Start of Block

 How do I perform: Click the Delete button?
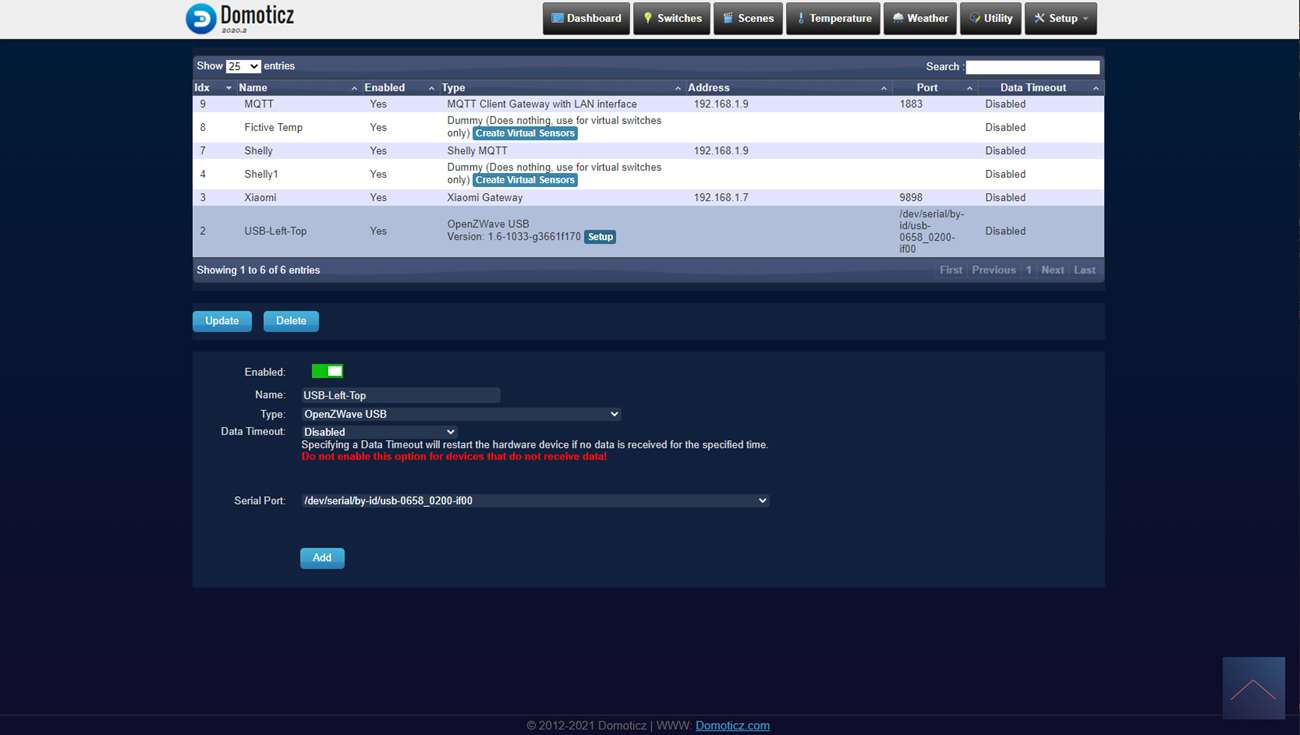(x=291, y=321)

End of Block
Start of Block

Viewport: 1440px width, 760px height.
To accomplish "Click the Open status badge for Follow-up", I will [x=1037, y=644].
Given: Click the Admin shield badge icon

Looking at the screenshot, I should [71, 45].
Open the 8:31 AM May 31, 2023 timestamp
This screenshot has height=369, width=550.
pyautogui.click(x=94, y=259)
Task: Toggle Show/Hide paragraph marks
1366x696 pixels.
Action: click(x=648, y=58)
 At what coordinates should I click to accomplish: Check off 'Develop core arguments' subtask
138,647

End of Block

▸ Exercise description: Which of the lines above hold the string "Open"? Copy each one.

▸ Result of this task:
To accomplish "Click the Open status badge for Follow-up", I will [x=1037, y=644].
Open the 8:31 AM May 31, 2023 timestamp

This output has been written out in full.